======== MATERIAL PROVIDED ========

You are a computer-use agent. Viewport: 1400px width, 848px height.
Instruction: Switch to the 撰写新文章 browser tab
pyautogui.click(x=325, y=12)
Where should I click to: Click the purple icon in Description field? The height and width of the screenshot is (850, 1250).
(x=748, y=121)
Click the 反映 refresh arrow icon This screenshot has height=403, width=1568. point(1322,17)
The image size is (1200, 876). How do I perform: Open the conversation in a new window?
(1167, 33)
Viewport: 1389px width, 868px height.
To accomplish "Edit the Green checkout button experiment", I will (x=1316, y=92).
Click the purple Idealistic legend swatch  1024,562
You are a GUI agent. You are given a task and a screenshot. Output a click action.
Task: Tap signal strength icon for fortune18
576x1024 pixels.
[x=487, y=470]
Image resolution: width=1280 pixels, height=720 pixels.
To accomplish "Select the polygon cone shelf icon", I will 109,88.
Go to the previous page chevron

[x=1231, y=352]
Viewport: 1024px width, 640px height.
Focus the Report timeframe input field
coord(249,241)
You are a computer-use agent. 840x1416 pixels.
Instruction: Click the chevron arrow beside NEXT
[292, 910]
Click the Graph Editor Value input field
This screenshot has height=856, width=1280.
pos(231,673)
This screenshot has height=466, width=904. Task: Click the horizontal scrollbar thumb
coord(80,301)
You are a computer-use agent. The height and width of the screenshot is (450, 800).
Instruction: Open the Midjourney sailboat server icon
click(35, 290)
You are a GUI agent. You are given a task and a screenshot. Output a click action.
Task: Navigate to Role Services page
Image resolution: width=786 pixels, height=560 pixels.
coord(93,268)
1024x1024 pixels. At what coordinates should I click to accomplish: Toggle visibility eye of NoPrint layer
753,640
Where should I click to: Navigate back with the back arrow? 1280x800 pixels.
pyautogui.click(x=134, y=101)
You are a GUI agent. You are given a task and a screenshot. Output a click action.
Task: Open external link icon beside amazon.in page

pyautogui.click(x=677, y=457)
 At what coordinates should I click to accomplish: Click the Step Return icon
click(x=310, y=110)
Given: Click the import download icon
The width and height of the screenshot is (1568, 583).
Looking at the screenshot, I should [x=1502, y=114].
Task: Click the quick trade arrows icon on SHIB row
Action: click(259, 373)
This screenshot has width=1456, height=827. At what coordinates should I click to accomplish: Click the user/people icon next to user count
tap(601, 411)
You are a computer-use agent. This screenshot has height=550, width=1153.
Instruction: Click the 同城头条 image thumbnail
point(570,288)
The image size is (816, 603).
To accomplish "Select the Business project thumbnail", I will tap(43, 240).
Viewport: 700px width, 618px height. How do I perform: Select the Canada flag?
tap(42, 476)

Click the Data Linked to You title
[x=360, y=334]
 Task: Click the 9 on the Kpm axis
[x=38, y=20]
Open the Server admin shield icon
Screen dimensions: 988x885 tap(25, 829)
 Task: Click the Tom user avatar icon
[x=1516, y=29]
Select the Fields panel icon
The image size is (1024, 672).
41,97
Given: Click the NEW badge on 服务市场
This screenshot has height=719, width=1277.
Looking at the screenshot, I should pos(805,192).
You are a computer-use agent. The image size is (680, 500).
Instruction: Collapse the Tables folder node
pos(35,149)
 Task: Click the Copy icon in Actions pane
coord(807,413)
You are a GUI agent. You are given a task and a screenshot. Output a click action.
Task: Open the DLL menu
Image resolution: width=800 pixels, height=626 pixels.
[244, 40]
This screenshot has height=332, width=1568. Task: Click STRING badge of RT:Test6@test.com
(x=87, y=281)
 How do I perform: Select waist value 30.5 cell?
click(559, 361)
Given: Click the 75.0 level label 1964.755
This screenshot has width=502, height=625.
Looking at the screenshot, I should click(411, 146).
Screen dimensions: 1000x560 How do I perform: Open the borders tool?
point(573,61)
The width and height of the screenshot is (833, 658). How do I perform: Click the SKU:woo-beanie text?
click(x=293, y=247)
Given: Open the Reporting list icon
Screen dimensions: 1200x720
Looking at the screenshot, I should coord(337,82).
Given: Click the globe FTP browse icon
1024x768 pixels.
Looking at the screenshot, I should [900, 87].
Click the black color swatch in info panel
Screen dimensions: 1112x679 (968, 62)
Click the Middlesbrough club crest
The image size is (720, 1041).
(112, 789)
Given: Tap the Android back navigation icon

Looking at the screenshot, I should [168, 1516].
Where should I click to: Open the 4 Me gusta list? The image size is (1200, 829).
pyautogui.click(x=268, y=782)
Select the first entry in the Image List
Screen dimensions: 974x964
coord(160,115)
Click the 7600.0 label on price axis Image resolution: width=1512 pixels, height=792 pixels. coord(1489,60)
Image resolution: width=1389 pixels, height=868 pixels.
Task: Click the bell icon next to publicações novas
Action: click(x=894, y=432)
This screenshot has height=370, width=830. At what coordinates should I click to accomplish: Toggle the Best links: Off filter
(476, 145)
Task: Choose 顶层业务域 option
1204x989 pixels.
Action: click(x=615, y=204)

========

§ **ACTION ITEM**
Reply with the number of lines in the preceding entries that contain "will", and no other words.

§ **SOLUTION TO THE EXERCISE**
3